***** Input for this task *****

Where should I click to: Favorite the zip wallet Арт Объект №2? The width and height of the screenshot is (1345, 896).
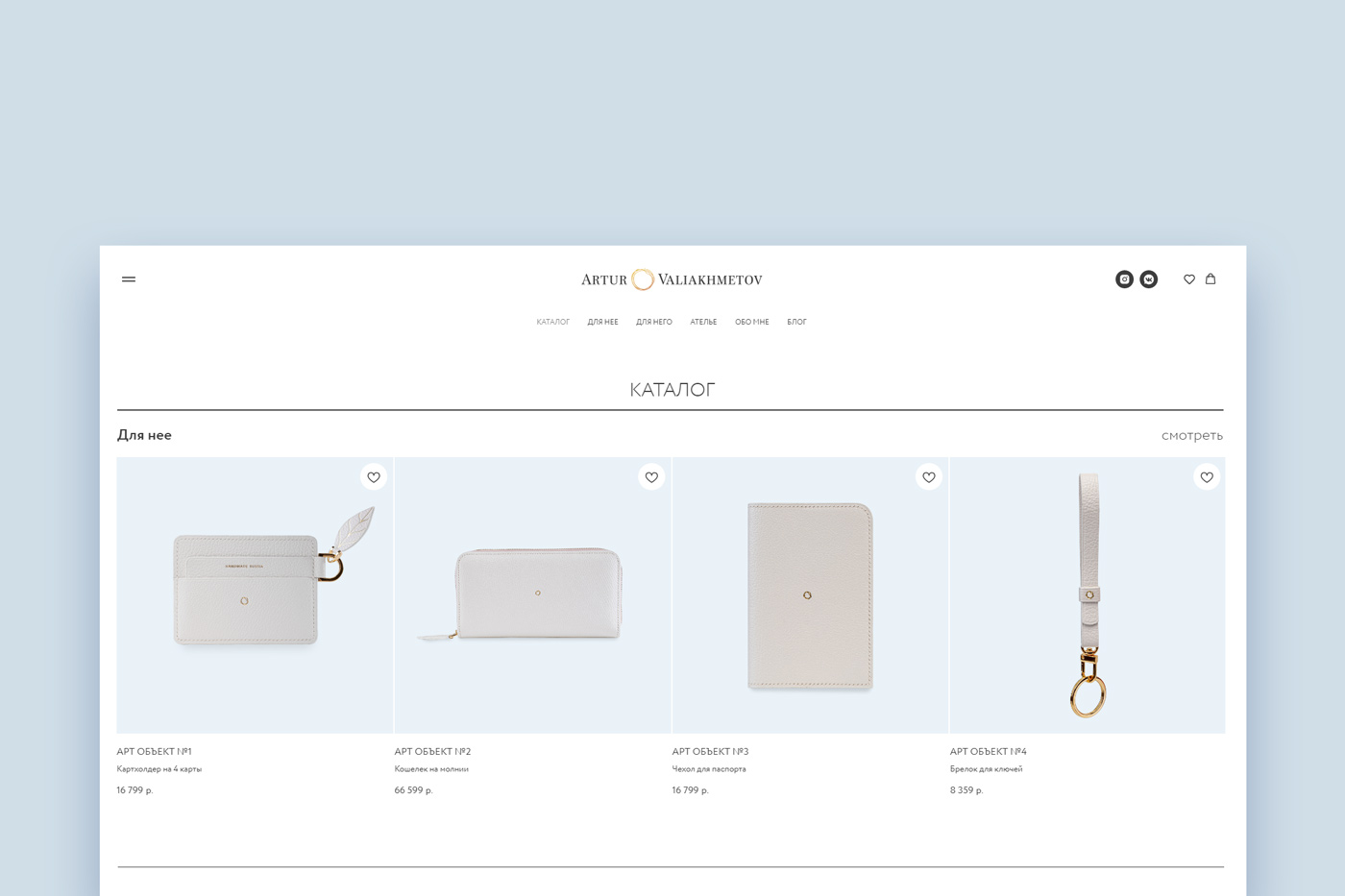point(651,477)
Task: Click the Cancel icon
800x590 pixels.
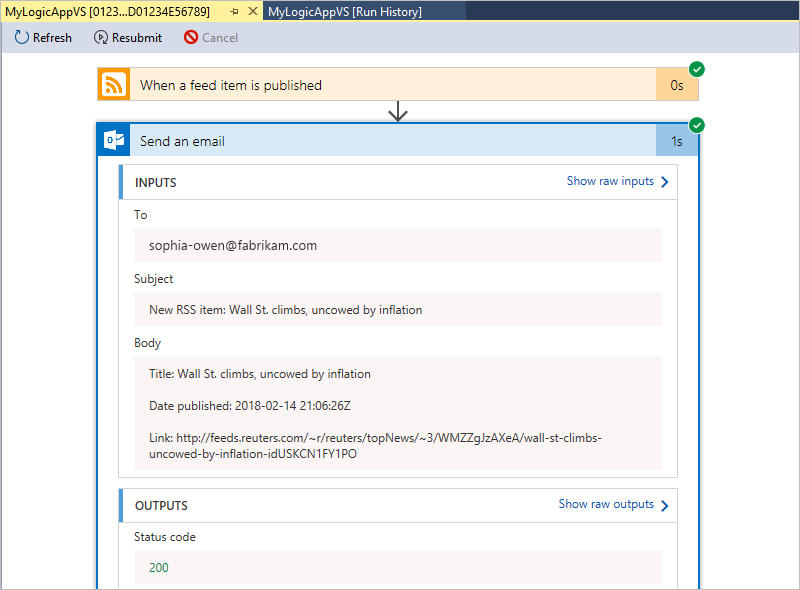Action: 191,37
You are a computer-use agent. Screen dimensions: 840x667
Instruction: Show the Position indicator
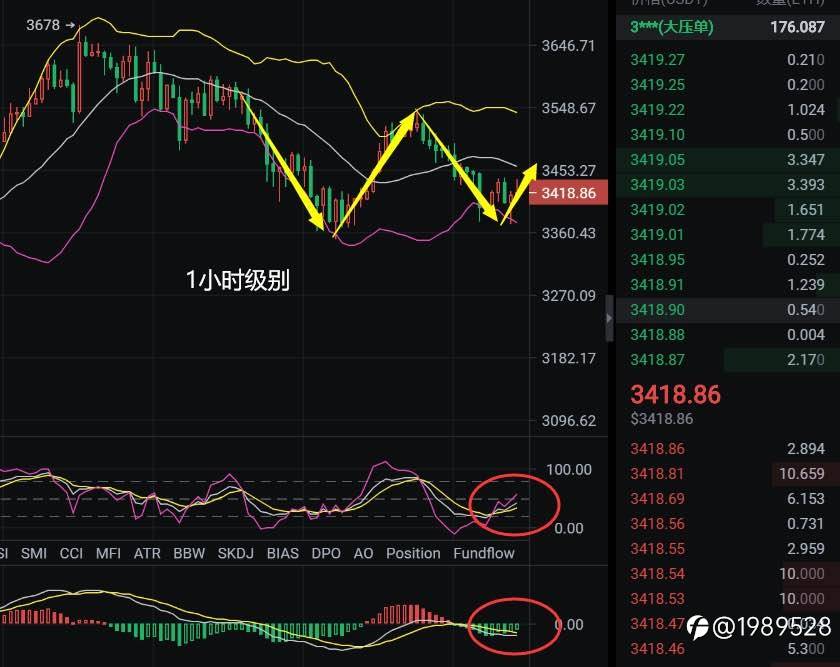[x=413, y=553]
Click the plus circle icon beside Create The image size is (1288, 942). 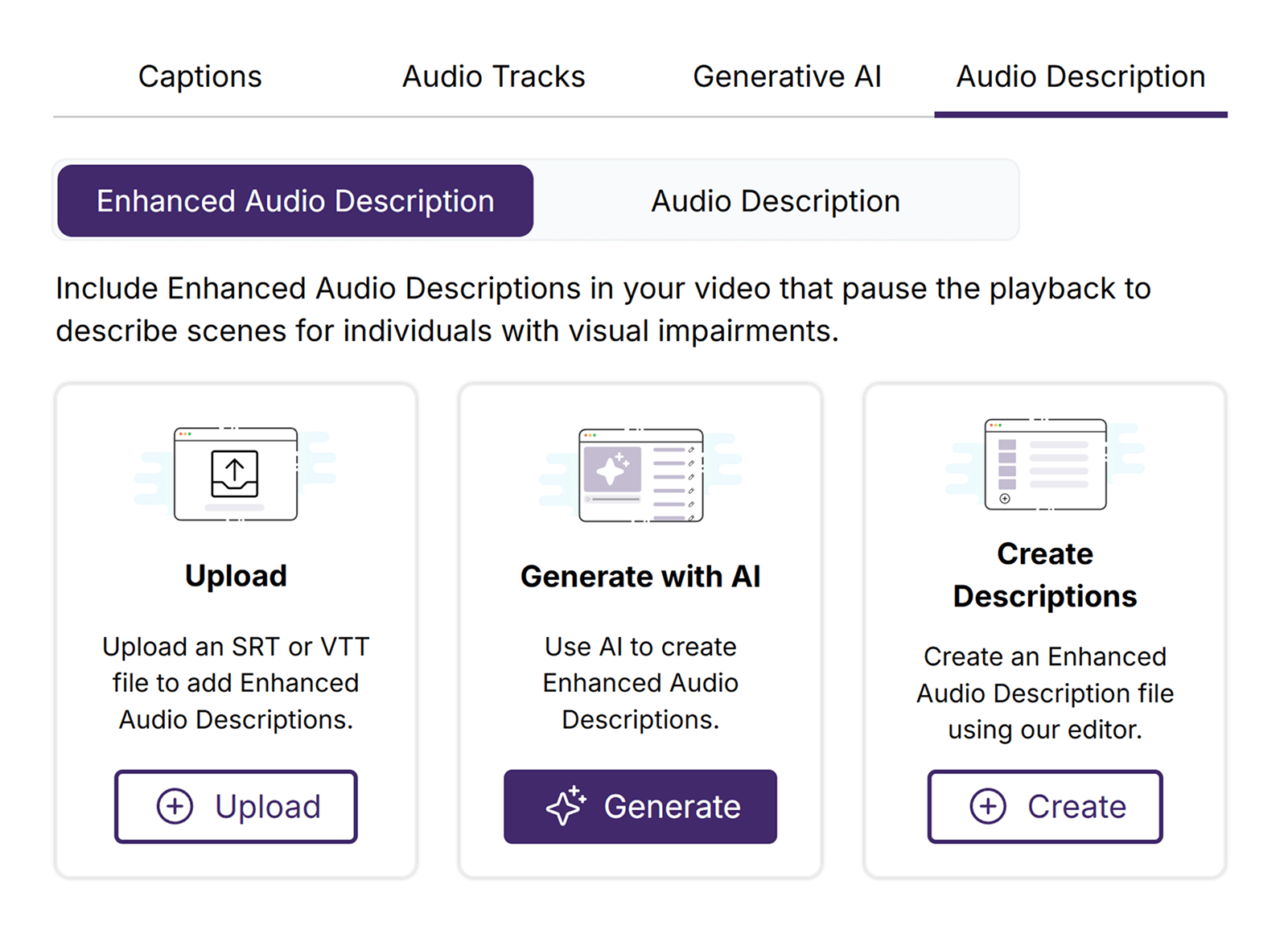988,806
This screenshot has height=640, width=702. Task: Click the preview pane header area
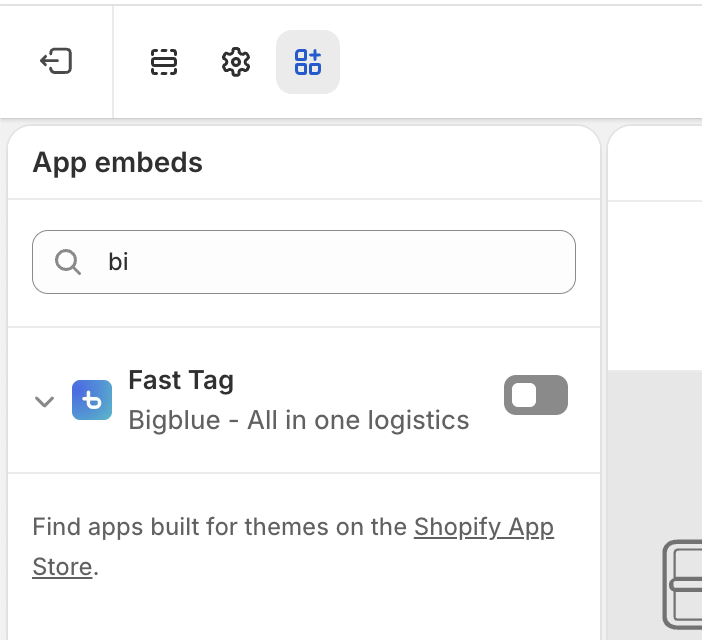point(655,163)
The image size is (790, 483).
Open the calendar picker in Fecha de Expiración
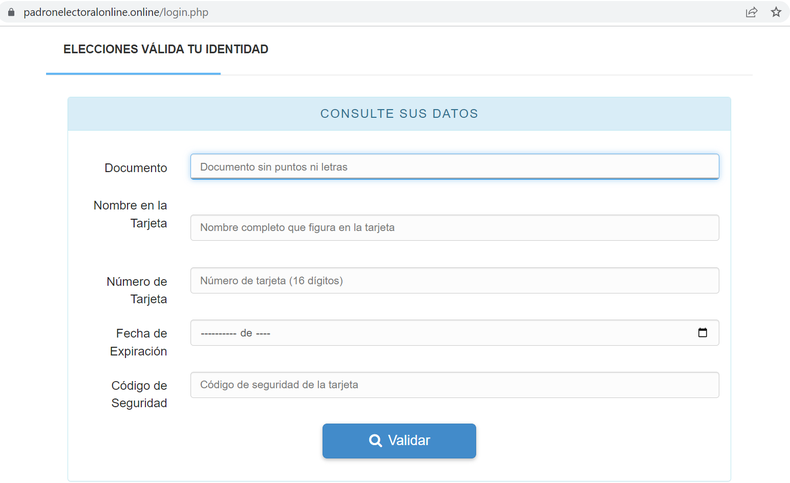(702, 333)
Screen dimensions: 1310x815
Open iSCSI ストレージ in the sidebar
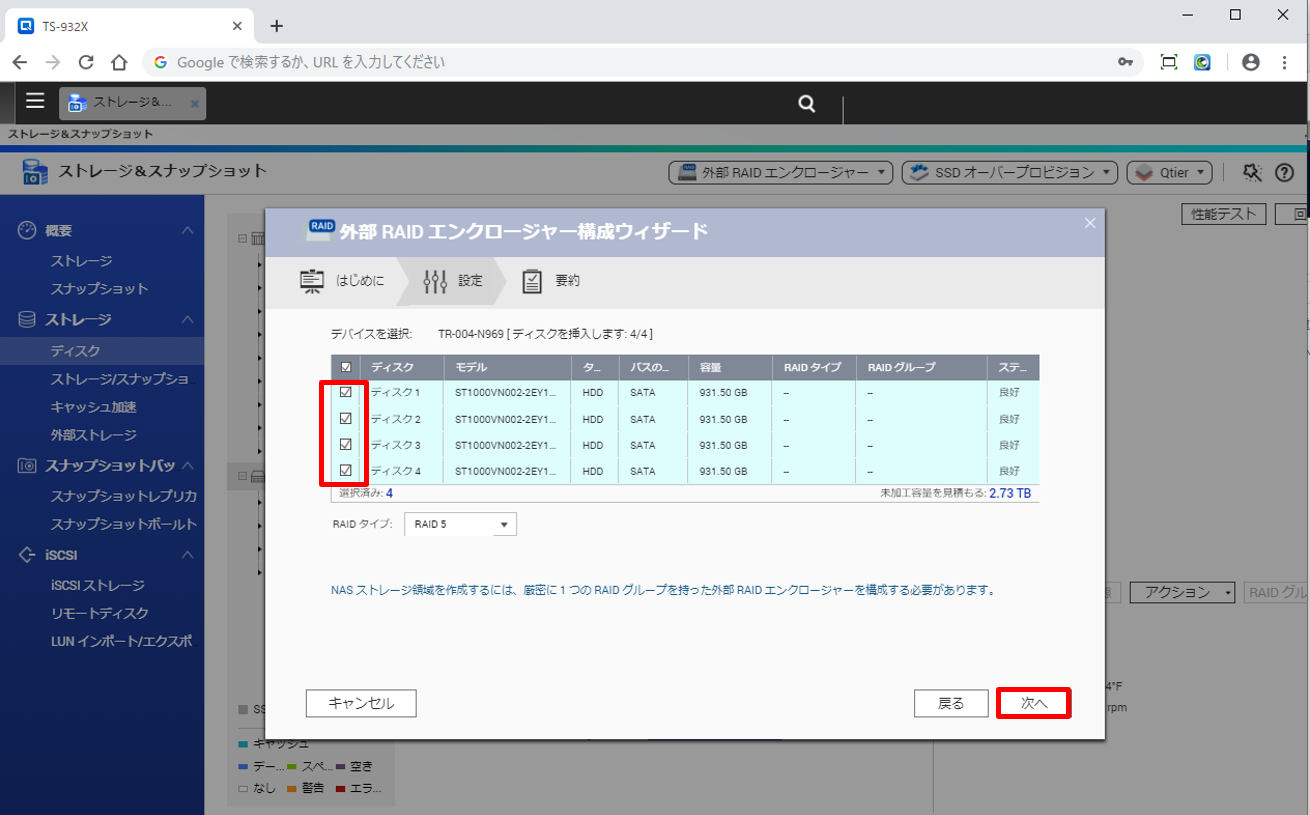[x=97, y=586]
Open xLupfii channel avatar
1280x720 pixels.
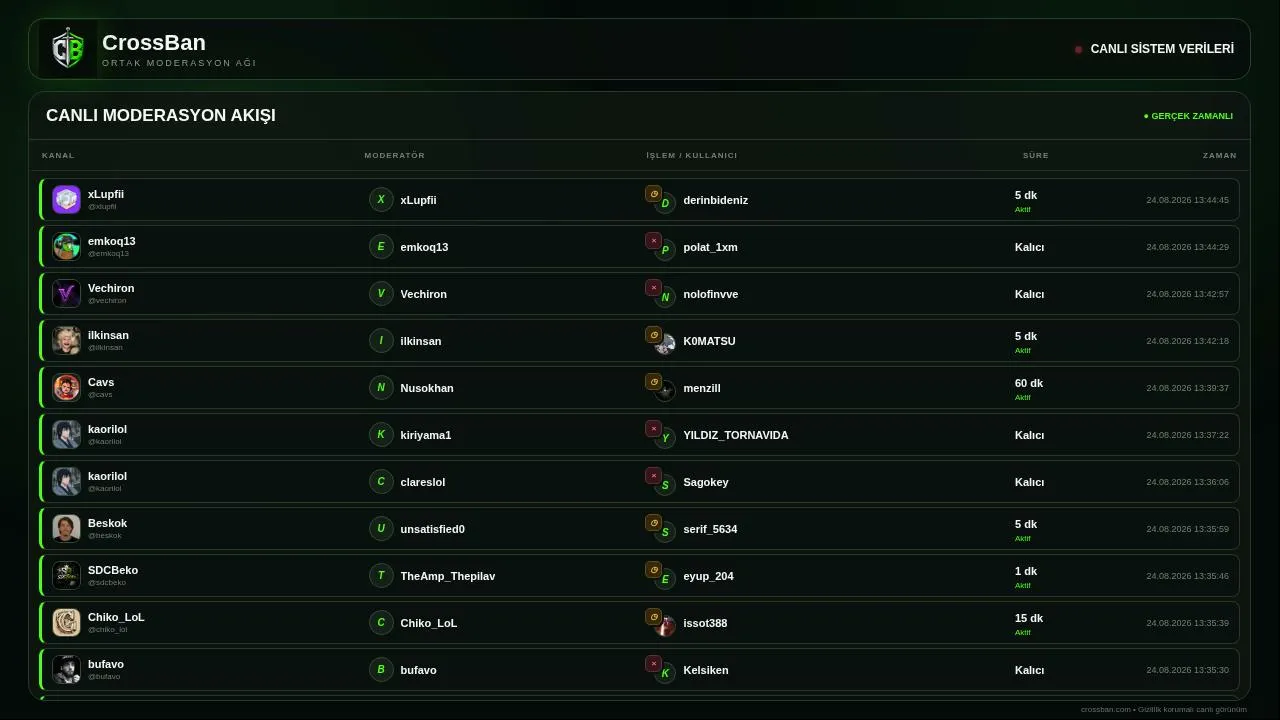pyautogui.click(x=66, y=200)
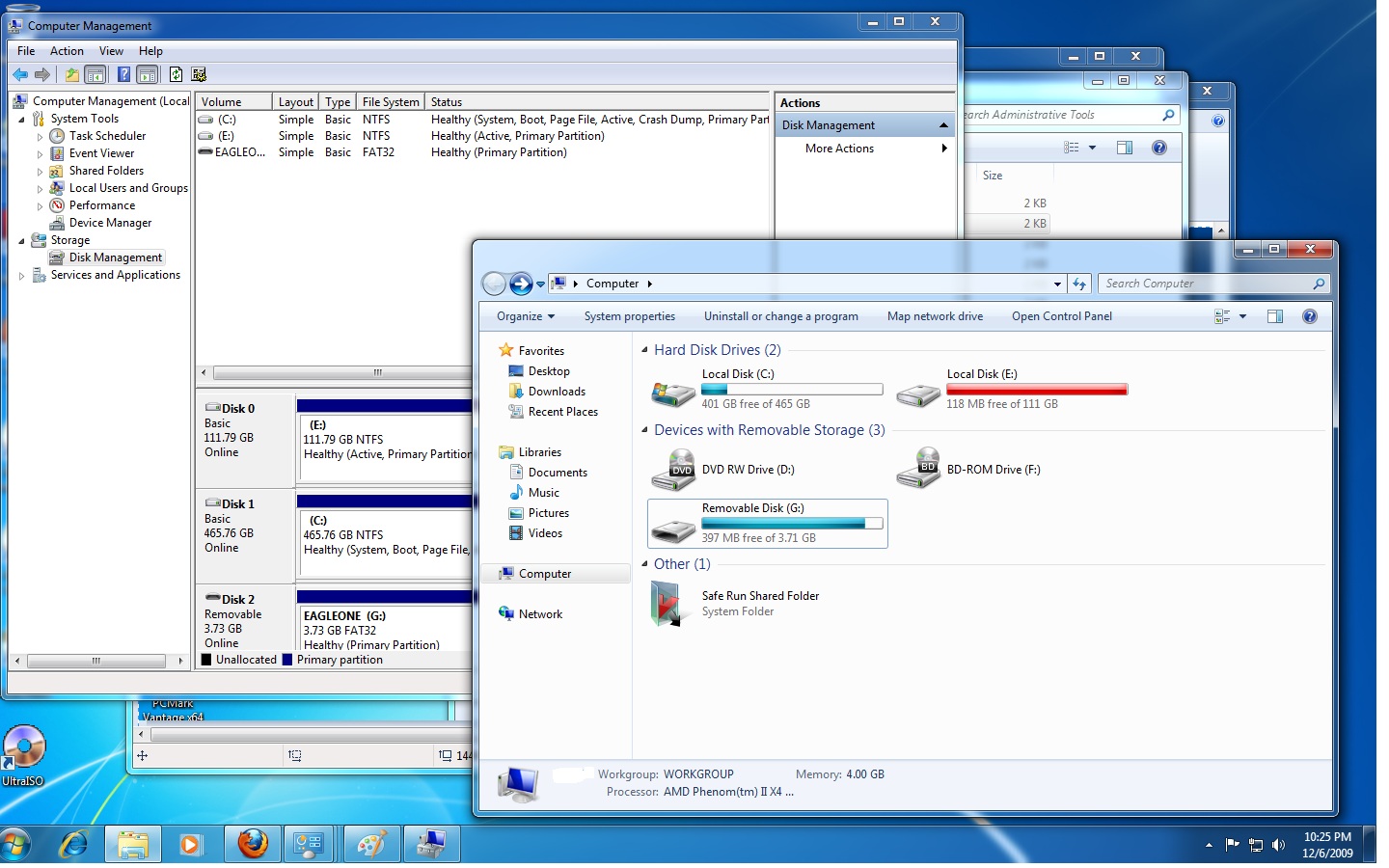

*****

Work task:
Among the lines above, some may hold the string "dimensions". State how many, giving the number alone.

Result of the exercise:
2